▶ [Excerpt]:

When hormones are not in balance, hair loss can occur. A woman’s hormones can begin to decline and lose balance as early as when she is in her 30’s.
There are many hormones that could cause hair loss.
Male hormones, called androgens, are responsible for both female and male pattern hair loss. Female pattern baldness occurs when dihydrotestosterone (DHT) levels become elevated in the scalp. Additionally, low levels of female hormones may cause male hormones to become relatively elevated in women, resulting in hair loss.
Progesterone, produced during ovulation, decreases after menopause. In the absence of hormonal replacement therapy, the body tries to fix the hormonal imbalance itself by producing an adrenal cortical steroid called androstenedione. The production of this hormone causes hair loss
In pregnancy, hair loss may occur when estrogen levels first become elevated and then decrease suddenly. When the estrogen levels are high, this interrupts the normal hair-growth cycle, causing hair follicles to remain active when they should have entered the resting phase. Hair continues to grow throughout the pregnancy. When the pregnancy ends, estrogen returns to pre-pregnancy levels and hair follicles enter the resting phase in bulk. The mass change to the dormant phase severely retards growth and results in dramatic hair loss.

▶ [Task description]: Reproduce word for word the stretch of the text on hormones and hair loss from "Male hormones, called" through "in hair loss.". The records that come next are separate material and have no connection to the text on hormones and hair loss.

Collected data entries
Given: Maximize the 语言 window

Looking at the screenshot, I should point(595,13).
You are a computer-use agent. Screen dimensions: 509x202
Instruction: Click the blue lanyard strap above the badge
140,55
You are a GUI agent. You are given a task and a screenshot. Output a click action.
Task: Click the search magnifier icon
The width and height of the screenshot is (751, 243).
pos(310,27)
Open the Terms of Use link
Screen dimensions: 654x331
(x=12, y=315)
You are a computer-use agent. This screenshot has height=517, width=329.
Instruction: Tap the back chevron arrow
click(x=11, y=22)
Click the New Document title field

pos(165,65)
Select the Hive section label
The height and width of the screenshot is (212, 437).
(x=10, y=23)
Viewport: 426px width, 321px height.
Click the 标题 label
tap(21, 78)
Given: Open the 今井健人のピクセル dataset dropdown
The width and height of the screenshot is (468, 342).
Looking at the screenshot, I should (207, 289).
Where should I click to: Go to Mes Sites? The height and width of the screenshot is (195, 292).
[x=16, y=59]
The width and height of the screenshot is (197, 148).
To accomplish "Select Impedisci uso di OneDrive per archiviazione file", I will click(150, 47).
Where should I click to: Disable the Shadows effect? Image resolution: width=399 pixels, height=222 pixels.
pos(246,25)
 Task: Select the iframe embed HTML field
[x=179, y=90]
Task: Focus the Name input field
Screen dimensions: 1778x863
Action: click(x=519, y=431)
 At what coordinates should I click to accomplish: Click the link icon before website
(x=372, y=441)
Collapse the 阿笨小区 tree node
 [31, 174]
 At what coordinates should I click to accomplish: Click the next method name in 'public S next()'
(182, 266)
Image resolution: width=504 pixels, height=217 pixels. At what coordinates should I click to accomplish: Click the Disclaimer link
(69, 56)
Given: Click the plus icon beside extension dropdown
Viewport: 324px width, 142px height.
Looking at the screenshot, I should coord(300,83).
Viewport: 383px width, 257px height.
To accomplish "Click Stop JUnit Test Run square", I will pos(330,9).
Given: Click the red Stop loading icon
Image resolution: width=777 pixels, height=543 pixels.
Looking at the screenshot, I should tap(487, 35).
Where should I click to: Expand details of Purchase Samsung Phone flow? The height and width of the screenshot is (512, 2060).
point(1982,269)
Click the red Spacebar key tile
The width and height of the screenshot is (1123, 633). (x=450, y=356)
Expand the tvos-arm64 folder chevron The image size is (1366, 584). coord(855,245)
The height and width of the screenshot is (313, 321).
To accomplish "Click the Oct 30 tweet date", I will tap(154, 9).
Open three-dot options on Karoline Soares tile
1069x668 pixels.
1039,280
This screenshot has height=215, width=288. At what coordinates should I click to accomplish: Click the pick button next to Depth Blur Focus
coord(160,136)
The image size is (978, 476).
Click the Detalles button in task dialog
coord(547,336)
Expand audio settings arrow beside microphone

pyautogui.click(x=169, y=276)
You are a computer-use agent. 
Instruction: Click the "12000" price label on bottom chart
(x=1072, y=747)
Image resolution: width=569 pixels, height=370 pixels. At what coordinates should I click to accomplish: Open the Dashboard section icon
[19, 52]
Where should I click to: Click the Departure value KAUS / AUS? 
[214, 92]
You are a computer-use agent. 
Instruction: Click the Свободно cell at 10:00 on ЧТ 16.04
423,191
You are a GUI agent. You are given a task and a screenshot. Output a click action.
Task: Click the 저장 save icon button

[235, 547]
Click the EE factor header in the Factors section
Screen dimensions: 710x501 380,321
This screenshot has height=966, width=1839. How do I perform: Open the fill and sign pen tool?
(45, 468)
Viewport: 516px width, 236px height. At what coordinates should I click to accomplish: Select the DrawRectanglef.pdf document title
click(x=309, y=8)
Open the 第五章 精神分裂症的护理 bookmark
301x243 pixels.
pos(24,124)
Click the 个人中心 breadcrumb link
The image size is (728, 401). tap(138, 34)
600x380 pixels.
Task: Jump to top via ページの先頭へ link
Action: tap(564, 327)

▶ [Task answer]:
Male hormones, called androgens, are responsible for both female and male pattern hair loss. Female pattern baldness occurs when dihydrotestosterone (DHT) levels become elevated in the scalp. Additionally, low levels of female hormones may cause male hormones to become relatively elevated in women, resulting in hair loss.